So you fell asleep easily enough, but now it’s 3 a.m. Your mind is spinning, and rest is elusive. You’re reliving every foolish or embarrassing thing you did in the past 24 or 48 or 72 hours, and that is a lot of material to run through. And you simply can’t stop.
Except maybe you could, if only you knew how to be mindful.
“When you’re caught in that loop of rumination, that’s very real, and it creates very intense feelings,” explains psychologist and journalist Daniel Goleman, who reported on brain and behavioral sciences for the New York Times. “If you’re mindful, you realize it’s just a thought. You don’t have to believe your thoughts. You can question them, and that changes them. It takes energy from the brain that creates the heaviness. Looking at it in a different way makes the rumination less intense.”
You might think, on hearing such praises of mindfulness a form of meditative practice that it will solve just about every problem in your life. Meditation can halt the late-night rumination cycle, right? So can’t it also make you into a better person? Enlarge your brain? Make you taller and thinner and richer?
Well, no, says Goleman, who’s also the author of the best-selling book “Emotional Intelligence.” Some claims of meditation’s power are overblown. Some studies are less rigorous than they should be. But science has proven that meditation can induce healthy and important physical improvements, such as lowering your blood pressure, decreasing relapses into depression and managing chronic pain.
Which leaves us with a question: As our interest in meditation grows, how do we know what’s too good to be true?
Goleman has some answers. With Richard J. Davidson, who directs a brain lab and founded the Center for Healthy Minds at the University of Wisconsin-Madison, Goleman has just published “Altered Traits: Science Reveals How Meditation Changes Your Mind, Brain, and Body” (Avery, $27). The book separates truth from fiction, debunking studies and highlighting truth about meditation’s startling effects on the brain.
“Altered Traits” also chronicles the authors’ decades-long friendship and lifelong interest in the subject of meditation, which began at a time during which scientific circles had little patience or interest in the subject.
The book is important because it represents “the coming together of two very important voices,” says Scott Rogers, founder and director of the Mindfulness and Law Program at the University of Miami School of Law.
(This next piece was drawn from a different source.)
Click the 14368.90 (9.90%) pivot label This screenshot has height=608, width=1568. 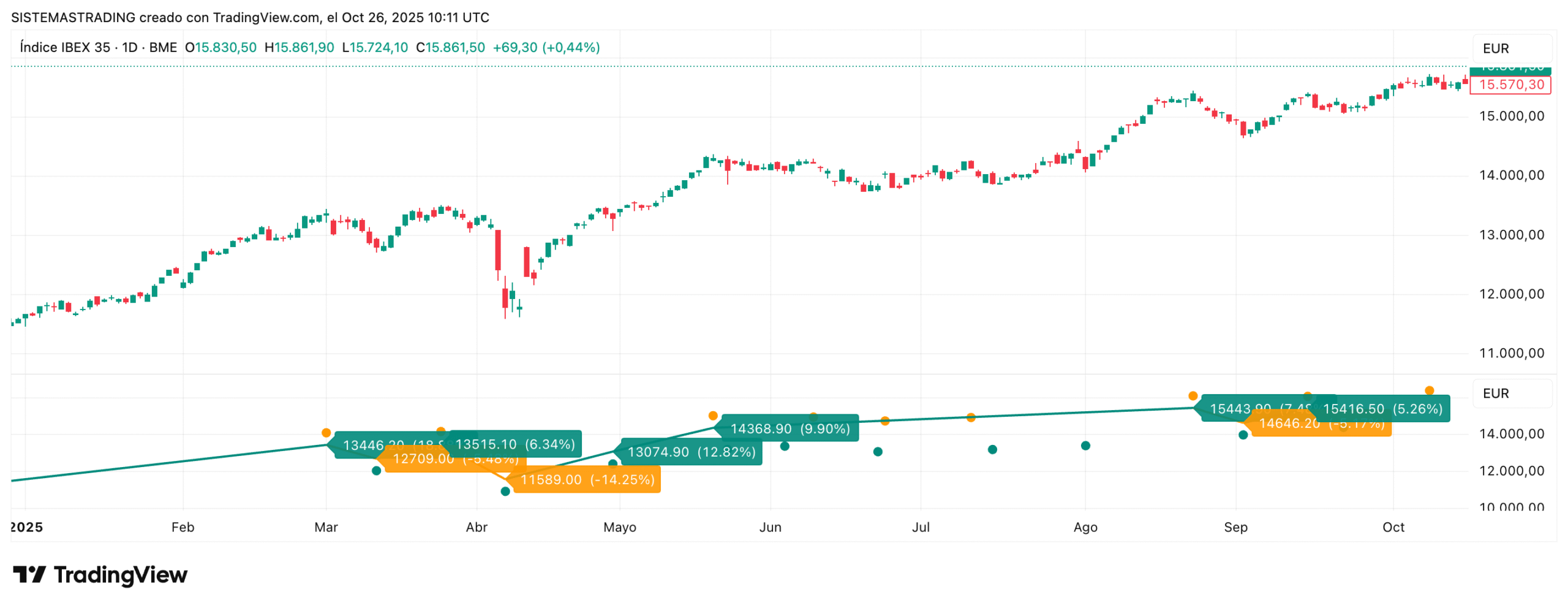click(x=790, y=428)
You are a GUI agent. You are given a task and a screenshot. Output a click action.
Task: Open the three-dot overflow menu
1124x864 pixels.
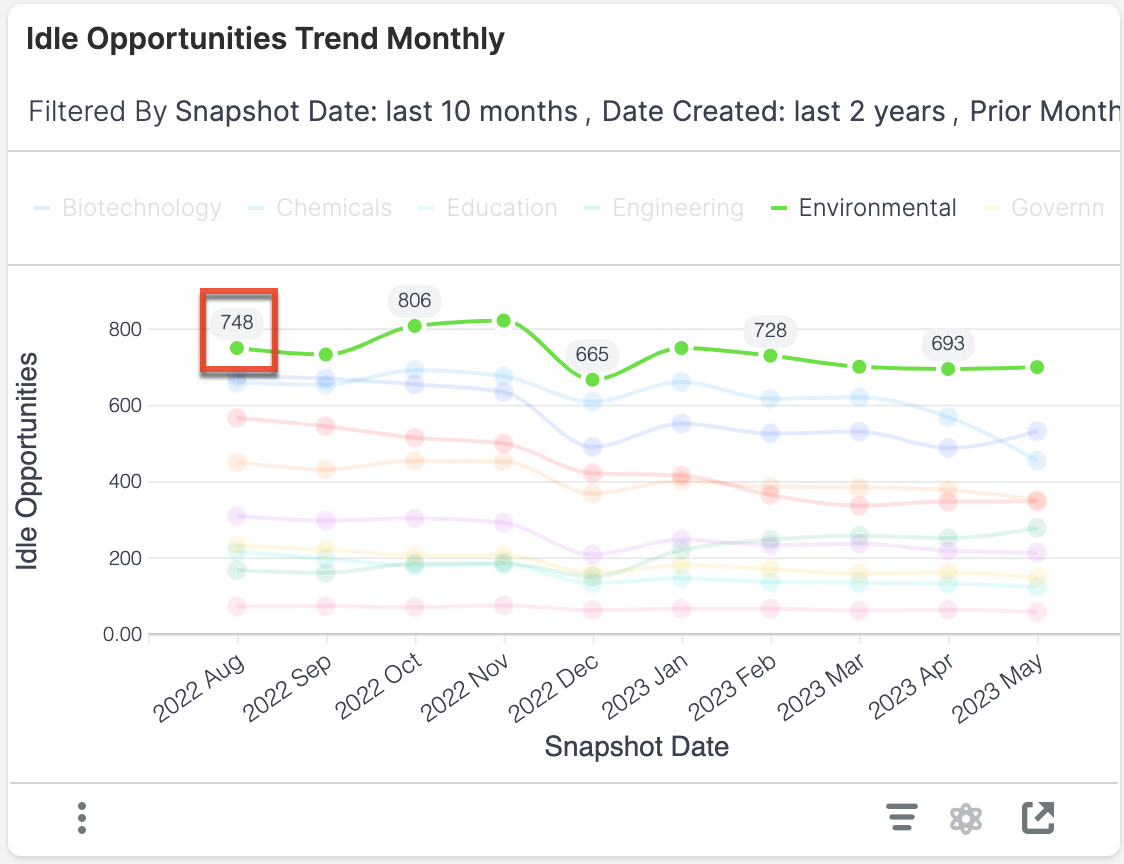tap(81, 817)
He will be in conversation with Goleman at Miami Dade College.
Rogers, co-founder of UMindfulness, the university’s inter-disciplinary collaboration that marries research to training, notes another benefit: Not only are Goleman and Davidson experts in their fields, they’re also meditation practitioners.
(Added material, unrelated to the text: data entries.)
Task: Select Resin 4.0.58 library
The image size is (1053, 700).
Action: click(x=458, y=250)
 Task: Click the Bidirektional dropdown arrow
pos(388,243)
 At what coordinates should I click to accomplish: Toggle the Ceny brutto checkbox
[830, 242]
“We need responsible, reasoned voices speaking from a variety of perspectives, and here we have the hard science and the journalist, and both are practitioners. We need a book we can look to as a reliable source of information,” Rogers says. “They both practice and have for a long time. A lot of researchers have been interested in this over the last 10 or 15 years, but they haven’t historically practiced mindfulness. There are a bunch of people practicing, but they’re not scientists.”
“Altered Traits” examines scientific studies on meditation and the benefits of intensive retreats, learning to view our selves and our brains in a whole new light and the importance of a good teacher (“I feel strongly the quality of the teacher is important,” Goleman says). The book also challenges notions we (or at least our bosses) hold dear, such as the idea that multitasking is a positive endeavor.
“Multitasking is a myth,” Goleman says. “You can’t really do two things at once. What happens is your brain switches rapidly. As it switches, you lose the power of your concentration. You do many things at once, you do them less well.”
But there is good news for multitaskers, according to “Altered Traits”: Cognitive control can be improved. One test of undergrad volunteers tried short sessions of focusing or breath-counting. “Just three 10-minute sessions of breath counting was enough to appreciably increase their attention skills on a battery of tests. And the biggest gains were among the heavy multitaskers, who did more poorly on those tests initially,” the authors write.
Which brings up another important question: If the benefits of meditation expand the deeper a person’s practice goes, is meditating in short sessions still useful?
“Casual practice helps you in surprising ways, but the deeper you go and the more you practice, the more benefits you get,” he says. “The research shows that right from the beginning mindfulness practices counter the ill effects of multitasking. We’re all doing so many things a day. But the improvement in attention starts at the beginning.”
And if you can only spare 10 minutes at a time for meditation, Goleman suggests spreading your practice throughout the day.
“Intersperse it through the day. Ten minutes in the morning. Ten at lunch. Ten at night. The effect is prolonged. If you can do 20 minutes, even better. If you can do it for a year, that’s good. Five years is even better.”